# Sonic The Hedgehog (PS3)



## TANMAC43 (Mar 17, 2009)

I need to know how to unlock all of the other characters.Can you help me?


----------



## Departure Song (Mar 17, 2009)

...What? There are only four stories in the game: Sonic's, Shadow's, Silver's, and the last story once you complete them all. To unlock other stories, you must interact with one of the characters from that story in one you've already unlocked.
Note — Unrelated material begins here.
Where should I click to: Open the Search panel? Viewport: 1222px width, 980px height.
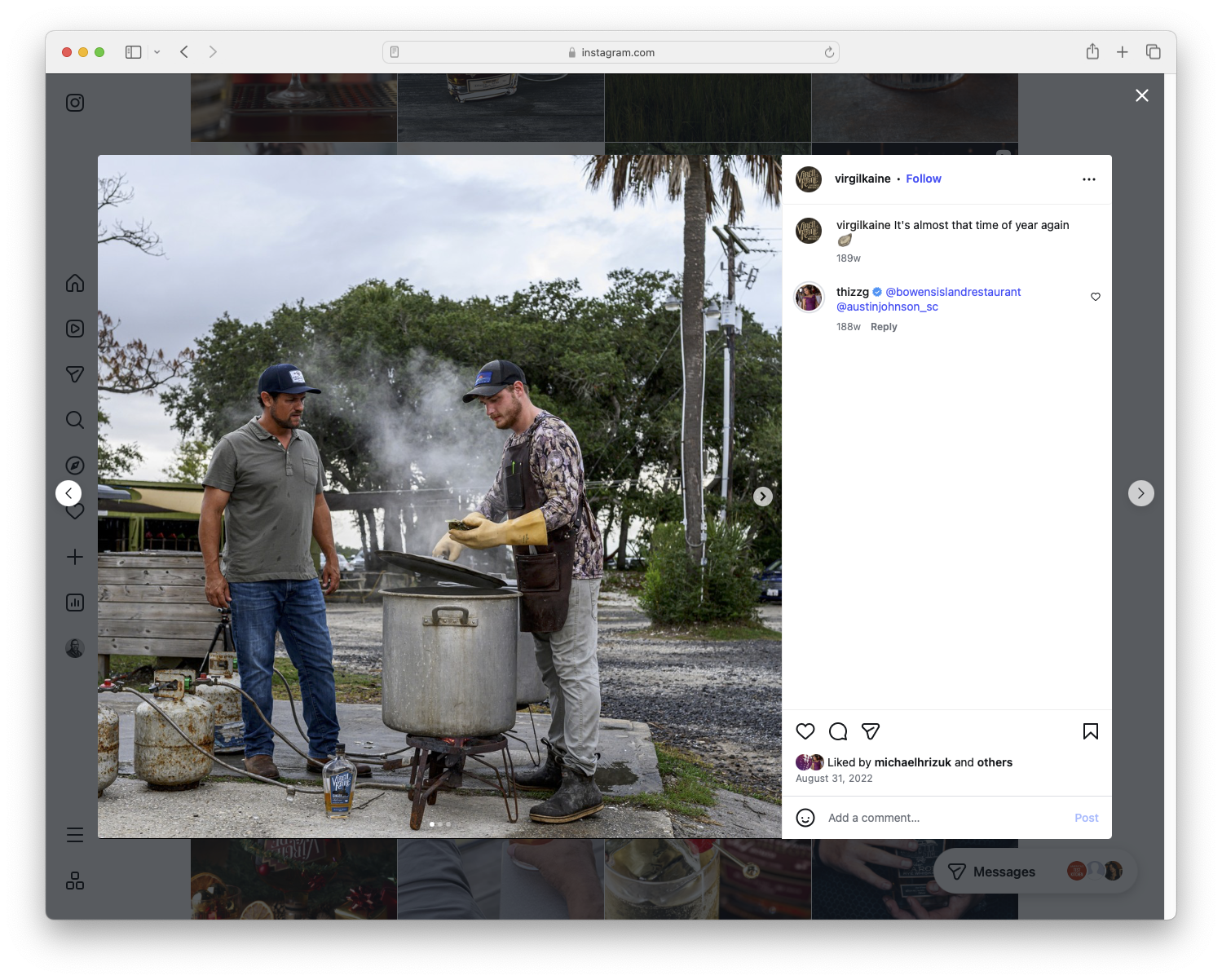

So to unlock Silver's, you'll need to have seen him in either Sonic's or Shadow's stories.


----------



## turbler (Mar 17, 2009)

A:Check GameFAQ's
B: this needs to be moved to the entertainment-video games section.


----------



## Lady Grimdour (Mar 17, 2009)

Wait, there's a Sonic game on the PS3?

Oh God.


----------



## Departure Song (Mar 17, 2009)

There's Sonic the Hedgehog (referred to as "Sonic '06" or "Sonic Next-Gen" to not be confused with the Genesis game) that is notorious for being complete shit, and Sonic Unleashed which is actually an awesome game, provided you get it for the 360 or PS3 and not the half-assed Wii and PS2 versions that were made only to get the profit they'd lose from the other two versions...

That sentence was way too long.


----------



## TANMAC43 (Mar 18, 2009)

I meant characters to play as in multiplayer.


----------



## FMC_x_ANS (Mar 18, 2009)

Departure Song said:


> There's Sonic the Hedgehog (referred to as "Sonic '06" or "Sonic Next-Gen" to not be confused with the Genesis game) that is notorious for being complete shit, and Sonic Unleashed which is actually an awesome game, provided you get it for the 360 or PS3 and not the half-assed Wii and PS2 versions that were made only to get the profit they'd lose from the other two versions...
> 
> That sentence was way too long.


Lol, Unleashed had a stupid premise and the werehog (Because it totally isn't a werewolf)  sections of the game were incredibly slow. My the last Sonic game I genuinely liked was Sonic Adventure 2 (Or at least the sonic levels). I did like the control scheme premise in Secret Rings, but it wasn't implemented well.


----------